The Department of Health confirmed that all NHS trusts are required to develop a food and drink strategy from next year and announced the development of a new framework for improving staff and visitor food.
Dr Michael Dixon, advisor to NHS Clinical Commissioners, said: “The food we offer is often the first sight a patient or visitor gets of whether a hospital is good in other respects. Food and medical care must not be separated; food is medicine, the food we offer is part of our treatment – I urge all our commissioners to embrace the hospital food CQUIN and make good food part of what we do”.
Tom Barter, head of retail, ISS Healthcare, said: “We will achieve Catering Mark bronze across our staff and visitor restaurants by the end of 2015, cost is not a barrier, food is vital for patient recovery, and it’s caterers’ responsibility to deliver good food in hospitals across the country.”
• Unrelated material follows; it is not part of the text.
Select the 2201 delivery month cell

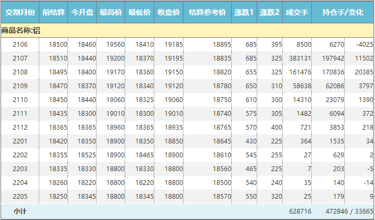[x=20, y=141]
Hospitals now receive a financial incentive for taking steps to improve the food served to patients, visitors and staff through the Commissioning for Quality and Innovation (CQUIN) payment framework. The Department of Health’s Hospital Food Standard’s panel recognised the Soil Association’s Food for Life Catering Mark as an effective way to raise hospital food standards and achieve a CQUIN goal.
Hospitals nationally serve 300 million meals to patients each year, spending £500 million on food annually across approximately 1,200 hospitals. Diet-related ill-health costs the NHS £5.8 billion a year and the cost to the wider economy is expected to rise to £50 billion a year by 2050.